Text shown ::
◇ ◇ ◇ ◇
Hottest planet safe to land on

Just curious if anyone has tried successfully landed on hot planets and where the approximate limit is?
I landed on a metal rich this morning around 1500k with no apparent drama. Had to quit to head to work so not deploued buggy yet.
 
There are some hot planets that's are close enough to their extremely large parent star that trying to land there with your engines on, or without several bank of heat sinks will cause you to fry. There is a combination effect of heating and engine use in a g field and corona-like heat conditions that causes serious damage. But only to ships, not SRVs. Their SRV heat will increase or decrease according to the ambient conditions, but not to dangerous levels.

Maybe once we get atmospheres?
 
Is there a rough guide as to when heat sinks are gonna be required?
◇ ◇ ◇ ◇
Record extracts ::
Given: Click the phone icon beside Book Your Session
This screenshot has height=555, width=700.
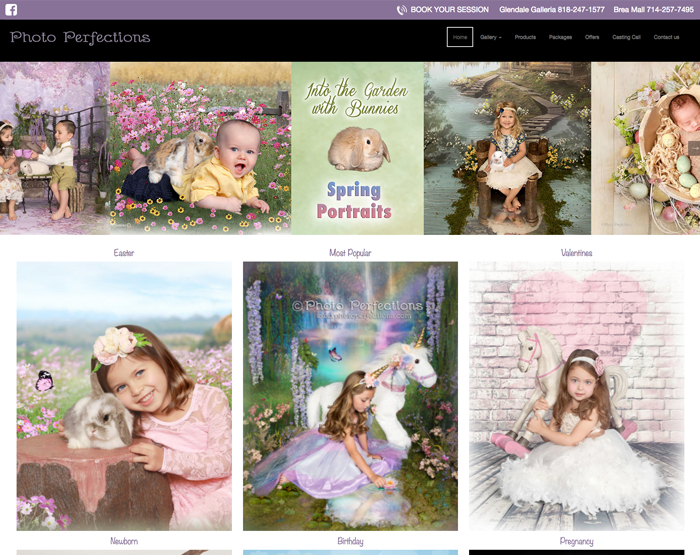Looking at the screenshot, I should 402,10.
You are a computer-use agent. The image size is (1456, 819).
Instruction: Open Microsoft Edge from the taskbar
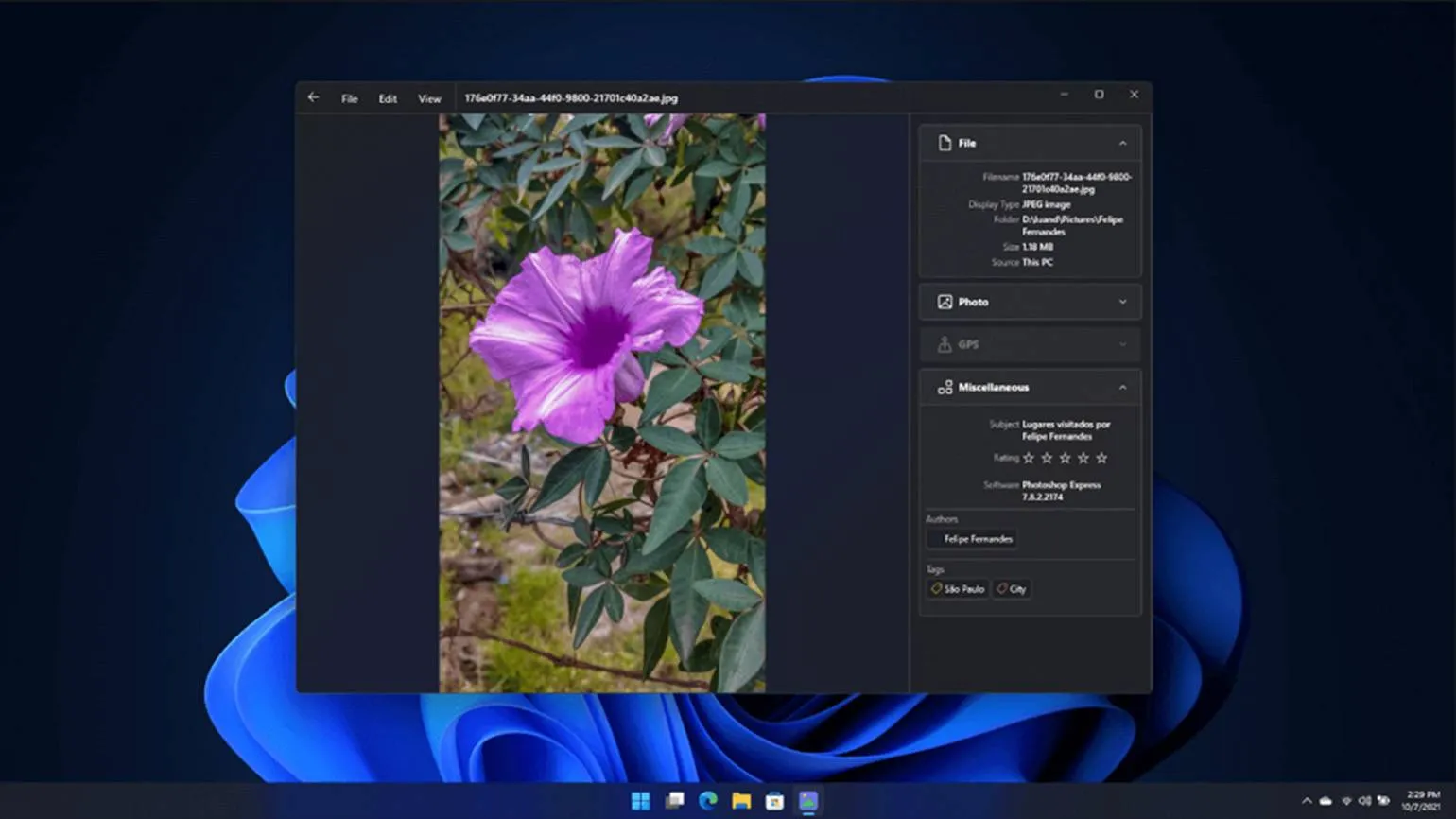707,801
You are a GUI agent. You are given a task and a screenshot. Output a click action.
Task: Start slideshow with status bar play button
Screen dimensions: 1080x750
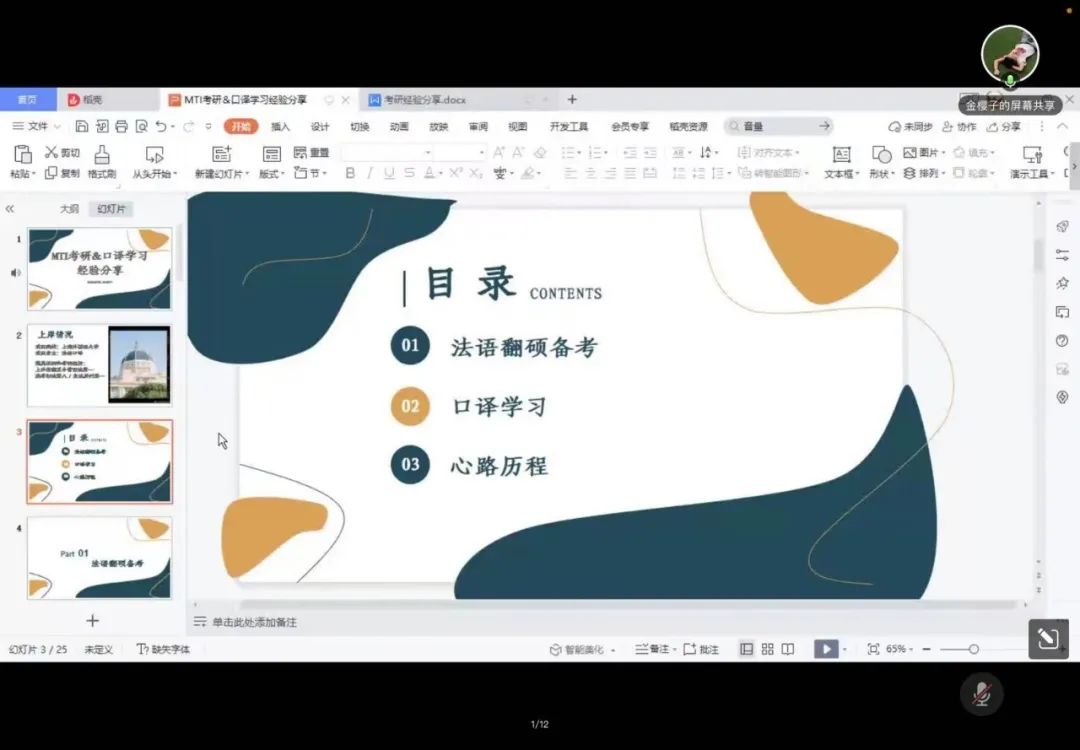825,649
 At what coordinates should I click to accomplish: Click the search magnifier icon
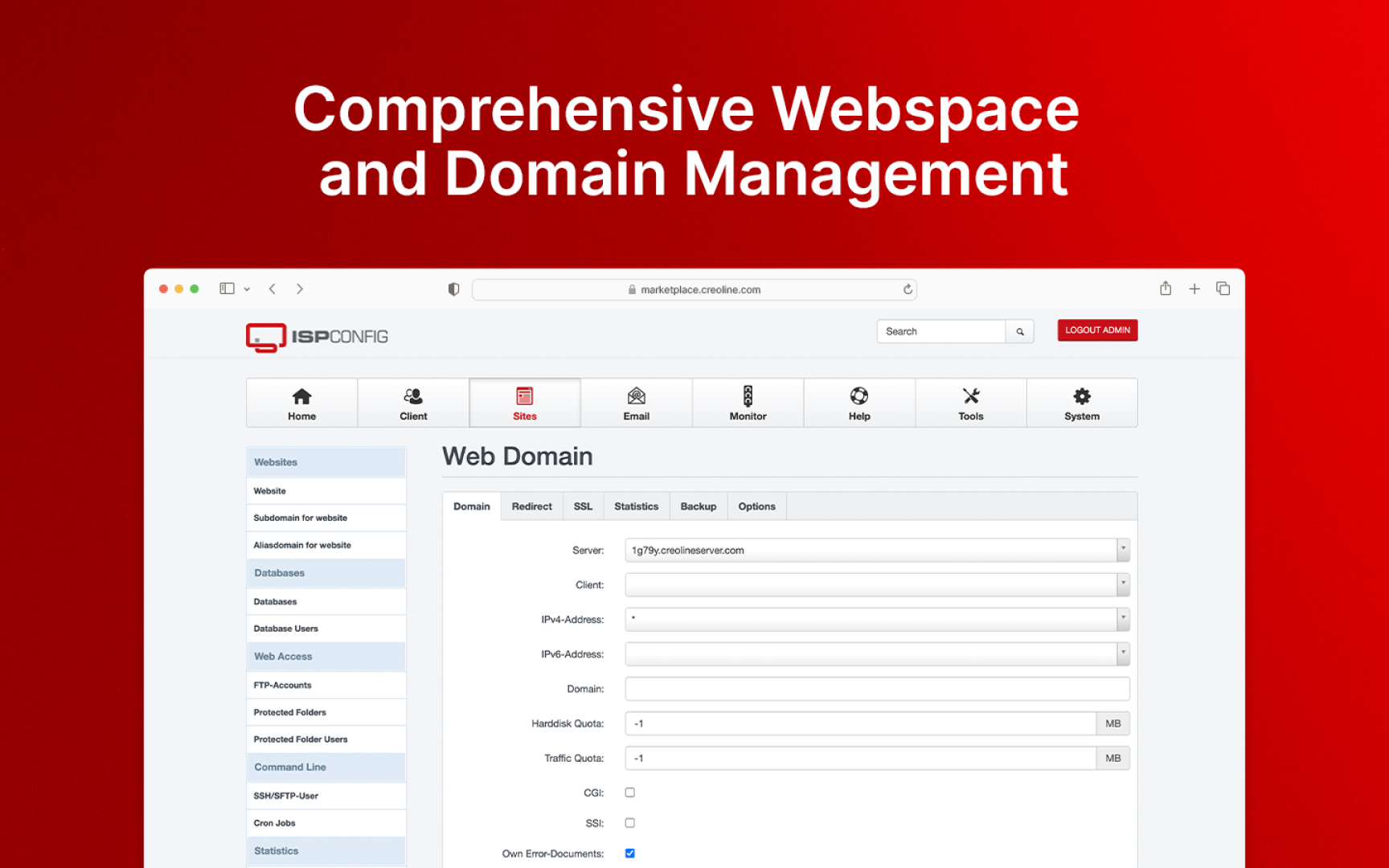1020,331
◇ ◇ ◇ ◇
The tasks ::
[A] Answer these questions from the thread on landing on hot planets:
(i) Around what temperature was the metal rich planet that one poster landed on this morning?
(ii) Besides keeping the engines off, what does the thread say lets you avoid frying when landing near an extremely large parent star?
(iii) Does the serious heat damage described apply to ships, to SRVs, or to both?
[B] Reproduce the part of the thread on landing on hot planets between "Just curious if" and "to dangerous levels.", inclusive.
The records are separate material with no connection to the thread on landing on hot planets.

The replies ::
[A]
(i) Around 1500k.
(ii) Several banks of heat sinks.
(iii) Only to ships, not SRVs.

[B]
Just curious if anyone has tried successfully landed on hot planets and where the approximate limit is?
I landed on a metal rich this morning around 1500k with no apparent drama. Had to quit to head to work so not deploued buggy yet.
 
There are some hot planets that's are close enough to their extremely large parent star that trying to land there with your engines on, or without several bank of heat sinks will cause you to fry. There is a combination effect of heating and engine use in a g field and corona-like heat conditions that causes serious damage. But only to ships, not SRVs. Their SRV heat will increase or decrease according to the ambient conditions, but not to dangerous levels.